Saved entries
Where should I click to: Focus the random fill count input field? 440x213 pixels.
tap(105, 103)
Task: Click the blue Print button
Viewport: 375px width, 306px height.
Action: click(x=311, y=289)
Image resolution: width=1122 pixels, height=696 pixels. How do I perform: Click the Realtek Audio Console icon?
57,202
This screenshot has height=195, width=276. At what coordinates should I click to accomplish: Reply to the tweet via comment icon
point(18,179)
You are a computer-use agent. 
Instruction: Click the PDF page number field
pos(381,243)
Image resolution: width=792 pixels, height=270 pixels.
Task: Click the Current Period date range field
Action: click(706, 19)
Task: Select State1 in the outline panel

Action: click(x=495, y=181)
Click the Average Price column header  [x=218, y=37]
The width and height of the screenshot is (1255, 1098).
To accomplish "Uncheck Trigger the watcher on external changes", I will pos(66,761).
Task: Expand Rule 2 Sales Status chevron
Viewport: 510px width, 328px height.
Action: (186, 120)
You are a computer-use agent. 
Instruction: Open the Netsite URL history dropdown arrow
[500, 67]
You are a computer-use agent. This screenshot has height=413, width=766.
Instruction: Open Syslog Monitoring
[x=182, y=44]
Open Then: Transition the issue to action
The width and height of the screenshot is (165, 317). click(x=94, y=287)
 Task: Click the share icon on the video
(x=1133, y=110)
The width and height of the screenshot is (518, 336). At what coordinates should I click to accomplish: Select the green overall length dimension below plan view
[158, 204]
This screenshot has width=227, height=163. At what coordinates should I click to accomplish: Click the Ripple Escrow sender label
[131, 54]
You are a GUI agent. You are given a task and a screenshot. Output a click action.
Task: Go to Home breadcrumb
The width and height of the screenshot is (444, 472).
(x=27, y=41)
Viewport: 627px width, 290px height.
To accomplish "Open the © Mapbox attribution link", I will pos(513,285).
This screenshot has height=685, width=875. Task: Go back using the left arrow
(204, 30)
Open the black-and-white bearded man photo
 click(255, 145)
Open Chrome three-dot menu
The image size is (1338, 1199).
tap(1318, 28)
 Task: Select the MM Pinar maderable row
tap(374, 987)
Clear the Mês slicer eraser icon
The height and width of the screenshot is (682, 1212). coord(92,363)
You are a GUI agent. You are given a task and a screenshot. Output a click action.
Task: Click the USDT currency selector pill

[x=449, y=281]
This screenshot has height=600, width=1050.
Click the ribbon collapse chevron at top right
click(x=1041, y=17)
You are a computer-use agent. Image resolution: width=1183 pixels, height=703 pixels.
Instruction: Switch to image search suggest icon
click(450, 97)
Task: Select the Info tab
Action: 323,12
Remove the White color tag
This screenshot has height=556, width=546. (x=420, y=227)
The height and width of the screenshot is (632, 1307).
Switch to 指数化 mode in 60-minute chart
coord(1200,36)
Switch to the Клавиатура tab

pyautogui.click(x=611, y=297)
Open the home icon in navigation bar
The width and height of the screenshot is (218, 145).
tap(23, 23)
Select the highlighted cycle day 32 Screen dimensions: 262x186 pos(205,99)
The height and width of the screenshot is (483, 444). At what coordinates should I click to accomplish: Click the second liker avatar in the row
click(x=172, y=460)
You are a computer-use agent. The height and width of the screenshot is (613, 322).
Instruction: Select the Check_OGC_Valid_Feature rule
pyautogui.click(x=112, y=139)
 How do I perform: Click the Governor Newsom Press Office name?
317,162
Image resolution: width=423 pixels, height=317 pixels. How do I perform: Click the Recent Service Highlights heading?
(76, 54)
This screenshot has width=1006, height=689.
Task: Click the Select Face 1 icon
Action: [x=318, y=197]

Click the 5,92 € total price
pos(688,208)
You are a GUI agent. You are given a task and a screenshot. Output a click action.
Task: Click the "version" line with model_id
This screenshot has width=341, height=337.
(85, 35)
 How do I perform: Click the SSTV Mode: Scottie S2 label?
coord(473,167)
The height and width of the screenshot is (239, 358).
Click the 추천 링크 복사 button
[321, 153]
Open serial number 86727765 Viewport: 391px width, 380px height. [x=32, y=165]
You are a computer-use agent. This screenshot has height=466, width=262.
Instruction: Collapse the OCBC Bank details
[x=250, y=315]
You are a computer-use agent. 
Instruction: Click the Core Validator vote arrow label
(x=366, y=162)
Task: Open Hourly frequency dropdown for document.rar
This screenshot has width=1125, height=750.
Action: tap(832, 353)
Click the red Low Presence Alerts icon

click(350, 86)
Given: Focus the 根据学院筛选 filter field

- Brief
Copy every entry exactly, missing none.

- Answer for this exercise
Where should I click to: Focus the random fill count input field? 440x213 pixels.
tap(105, 103)
Task: Click the blue Print button
Viewport: 375px width, 306px height.
Action: click(x=311, y=289)
Image resolution: width=1122 pixels, height=696 pixels. How do I perform: Click the Realtek Audio Console icon?
57,202
This screenshot has height=195, width=276. At what coordinates should I click to accomplish: Reply to the tweet via comment icon
point(18,179)
You are a computer-use agent. 
Instruction: Click the PDF page number field
pos(381,243)
Image resolution: width=792 pixels, height=270 pixels.
Task: Click the Current Period date range field
Action: click(706, 19)
Task: Select State1 in the outline panel

Action: click(x=495, y=181)
Click the Average Price column header  [x=218, y=37]
The width and height of the screenshot is (1255, 1098).
To accomplish "Uncheck Trigger the watcher on external changes", I will pos(66,761).
Task: Expand Rule 2 Sales Status chevron
Viewport: 510px width, 328px height.
Action: (186, 120)
You are a computer-use agent. 
Instruction: Open the Netsite URL history dropdown arrow
[500, 67]
You are a computer-use agent. This screenshot has height=413, width=766.
Instruction: Open Syslog Monitoring
[x=182, y=44]
Open Then: Transition the issue to action
The width and height of the screenshot is (165, 317). click(x=94, y=287)
 Task: Click the share icon on the video
(x=1133, y=110)
The width and height of the screenshot is (518, 336). At what coordinates should I click to accomplish: Select the green overall length dimension below plan view
[158, 204]
This screenshot has width=227, height=163. At what coordinates should I click to accomplish: Click the Ripple Escrow sender label
[131, 54]
You are a GUI agent. You are given a task and a screenshot. Output a click action.
Task: Go to Home breadcrumb
The width and height of the screenshot is (444, 472).
(x=27, y=41)
Viewport: 627px width, 290px height.
To accomplish "Open the © Mapbox attribution link", I will pos(513,285).
This screenshot has height=685, width=875. Task: Go back using the left arrow
(204, 30)
Open the black-and-white bearded man photo
 click(255, 145)
Open Chrome three-dot menu
The image size is (1338, 1199).
tap(1318, 28)
 Task: Select the MM Pinar maderable row
tap(374, 987)
Clear the Mês slicer eraser icon
The height and width of the screenshot is (682, 1212). coord(92,363)
You are a GUI agent. You are given a task and a screenshot. Output a click action.
Task: Click the USDT currency selector pill

[x=449, y=281]
This screenshot has height=600, width=1050.
Click the ribbon collapse chevron at top right
click(x=1041, y=17)
You are a computer-use agent. Image resolution: width=1183 pixels, height=703 pixels.
Instruction: Switch to image search suggest icon
click(450, 97)
Task: Select the Info tab
Action: 323,12
Remove the White color tag
This screenshot has height=556, width=546. (x=420, y=227)
The height and width of the screenshot is (632, 1307).
Switch to 指数化 mode in 60-minute chart
coord(1200,36)
Switch to the Клавиатура tab

pyautogui.click(x=611, y=297)
Open the home icon in navigation bar
The width and height of the screenshot is (218, 145).
tap(23, 23)
Select the highlighted cycle day 32 Screen dimensions: 262x186 pos(205,99)
The height and width of the screenshot is (483, 444). At what coordinates should I click to accomplish: Click the second liker avatar in the row
click(x=172, y=460)
You are a computer-use agent. The height and width of the screenshot is (613, 322).
Instruction: Select the Check_OGC_Valid_Feature rule
pyautogui.click(x=112, y=139)
 How do I perform: Click the Governor Newsom Press Office name?
317,162
Image resolution: width=423 pixels, height=317 pixels. How do I perform: Click the Recent Service Highlights heading?
(76, 54)
This screenshot has width=1006, height=689.
Task: Click the Select Face 1 icon
Action: [x=318, y=197]

Click the 5,92 € total price
pos(688,208)
You are a GUI agent. You are given a task and a screenshot. Output a click action.
Task: Click the "version" line with model_id
This screenshot has width=341, height=337.
(85, 35)
 How do I perform: Click the SSTV Mode: Scottie S2 label?
coord(473,167)
The height and width of the screenshot is (239, 358).
Click the 추천 링크 복사 button
[321, 153]
Open serial number 86727765 Viewport: 391px width, 380px height. [x=32, y=165]
You are a computer-use agent. This screenshot has height=466, width=262.
Instruction: Collapse the OCBC Bank details
[x=250, y=315]
You are a computer-use agent. 
Instruction: Click the Core Validator vote arrow label
(x=366, y=162)
Task: Open Hourly frequency dropdown for document.rar
This screenshot has width=1125, height=750.
Action: tap(832, 353)
Click the red Low Presence Alerts icon

click(350, 86)
Given: Focus the 根据学院筛选 filter field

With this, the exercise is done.